Stride officially went offline and ceased operations; Quasar and Tower subsequently died out; Picasso/Composable crashed, trapping SOL assets brought in via bridge, leaving users with nothing. Drop abandoned TGE and went offline, Milkyway shut down, Demex failed to recover after the hacking incident, and Evmos was essentially dead.
These projects cover multiple sectors such as DEX, lending, privacy, and NFT, mostly due to sluggish growth, insufficient revenue, team turnover, and the long-term aftershocks of Terra's collapse.
Meanwhile, some projects have chosen to migrate to non-Cosmos stacks, which could be seen as a major backstab to the Cosmos narrative. Besides Noble, Sei also previously decided to abandon its dual-stack architecture during the SIP-3 upgrade, planning to retain only the EVM chain until mid-2026.
Akash is migrating to Solana, while projects such as Elys, pStake, Jackal, and Omniflix are migrating to Base. Stargaze has become an independent chain and plans to migrate to Cosmos Hub. Shade Protocol (renamed Feather) has first migrated to Sei and may further become EVM-based in the future.
The core motivations behind these migrations are almost identical: the EVM ecosystem offers far superior developer tools, liquidity, and market size compared to Cosmos, leading projects to vote with their feet and choose to follow the funding and opportunities.
Another batch of projects, while not dead, have entered maintenance mode or resource redirection, resulting in slow progress.
Osmosis has entered maintenance mode. Although it is still maintaining token economics and other updates, team resources have clearly shifted elsewhere, resulting in a significant drop in activity. Astroport is similar, essentially at a standstill. After the Axelar team was acquired by Circle, the original project's influence has sharply diminished. These projects were once the backbone of Cosmos DeFi, but now they have become a microcosm of the ecosystem's decline.

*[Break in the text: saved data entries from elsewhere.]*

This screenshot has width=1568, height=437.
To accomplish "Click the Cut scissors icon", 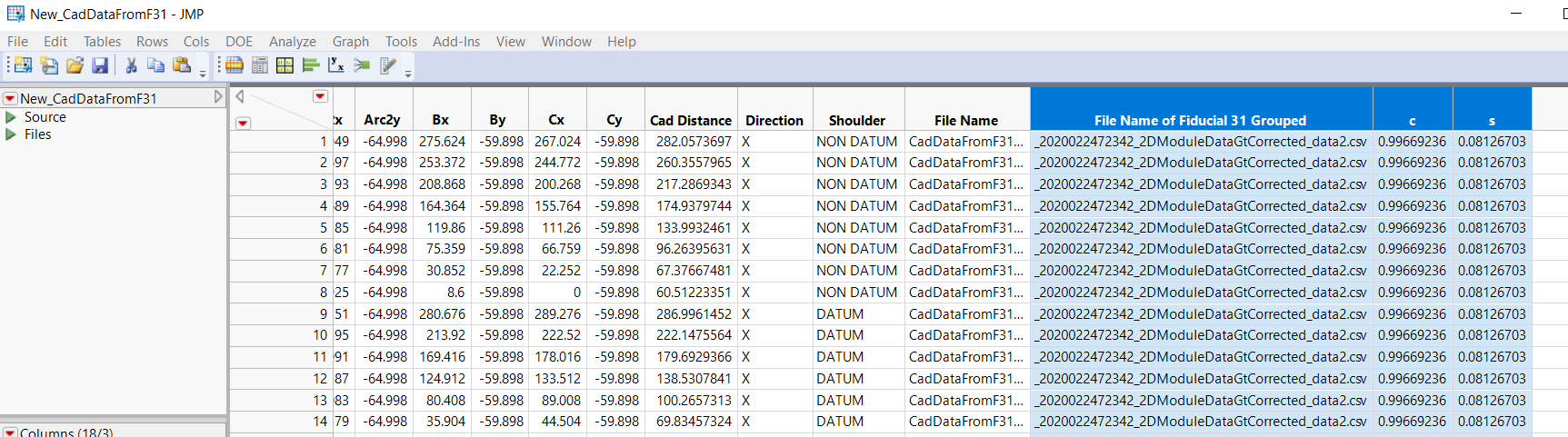I will click(131, 65).
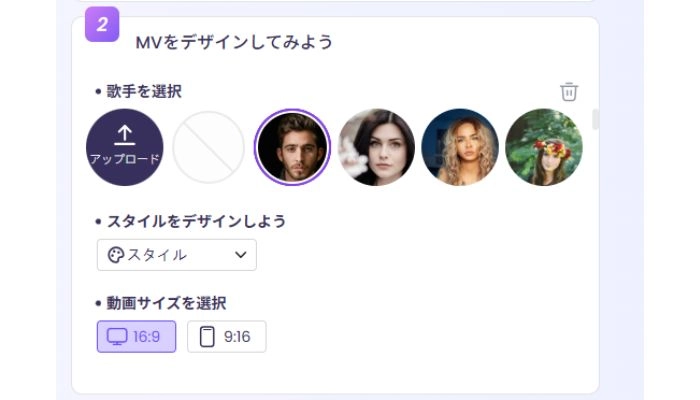Image resolution: width=700 pixels, height=400 pixels.
Task: Click the trash delete icon
Action: click(x=569, y=92)
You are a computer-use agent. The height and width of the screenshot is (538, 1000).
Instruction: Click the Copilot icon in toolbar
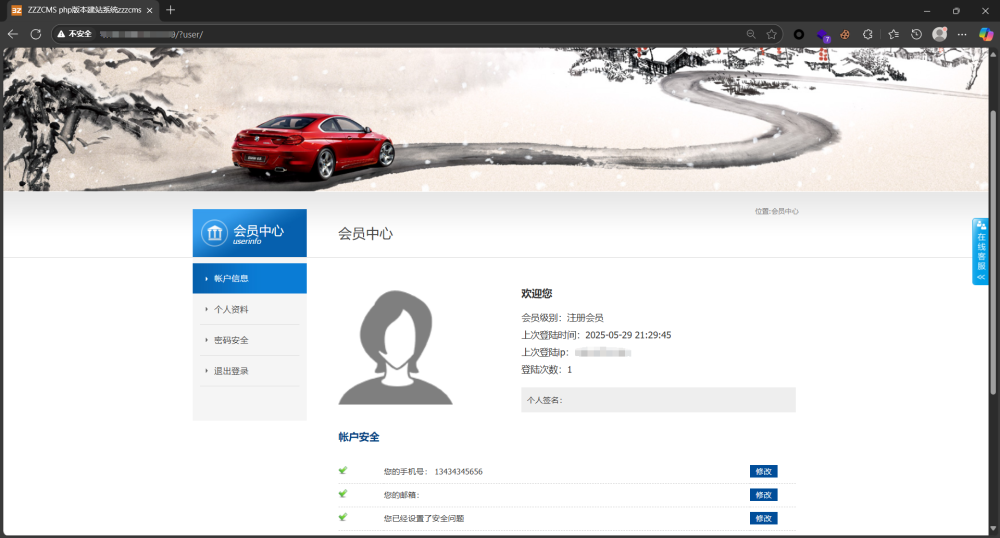(x=986, y=33)
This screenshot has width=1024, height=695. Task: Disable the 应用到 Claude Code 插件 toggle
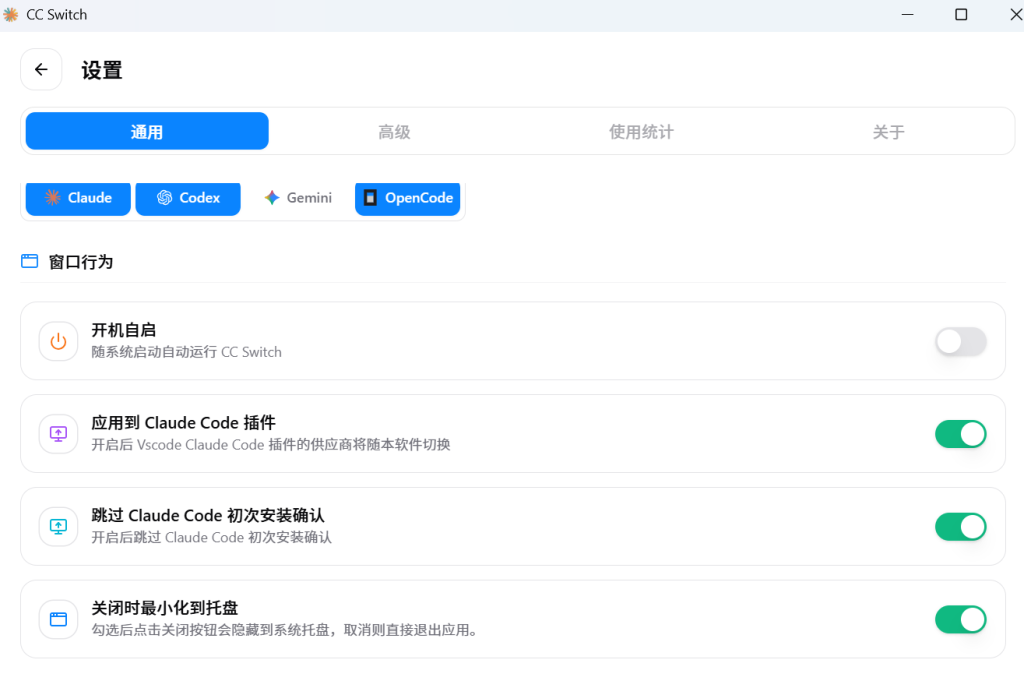pyautogui.click(x=960, y=434)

Mantra has undergone restructuring (layoffs and cost optimization in January 2026) and the collapse of the OM token (a drop of nearly 99%), but the project is still progressing. The ERC-20 OM migration is underway, and features such as RWA vaults and launchpad are under development. IBC-compatible RWA EVM L1 will continue to operate.
Furthermore, numerous DEXs such as Wynd, Hopers, Junoswap, Loop, and TerraSwap shut down in 2024-2025. Retail DeFi essentially died out, with only institutions and RWA holding on.
Map of Zones shows that IBC connects to 110 chains, but IBC traffic is highly concentrated in the top few (Noble, Osmosis, Cosmos Hub). Once Noble's liquidity migrates away, the activity level of the entire ecosystem will be further reduced.
Despite the Cosmos 2026 roadmap's attempt to reverse the decline through EVM compatibility and high-performance upgrades, Noble's "departure" undoubtedly reveals a harsh reality: in the face of liquidity, technological narratives often appear pale and powerless.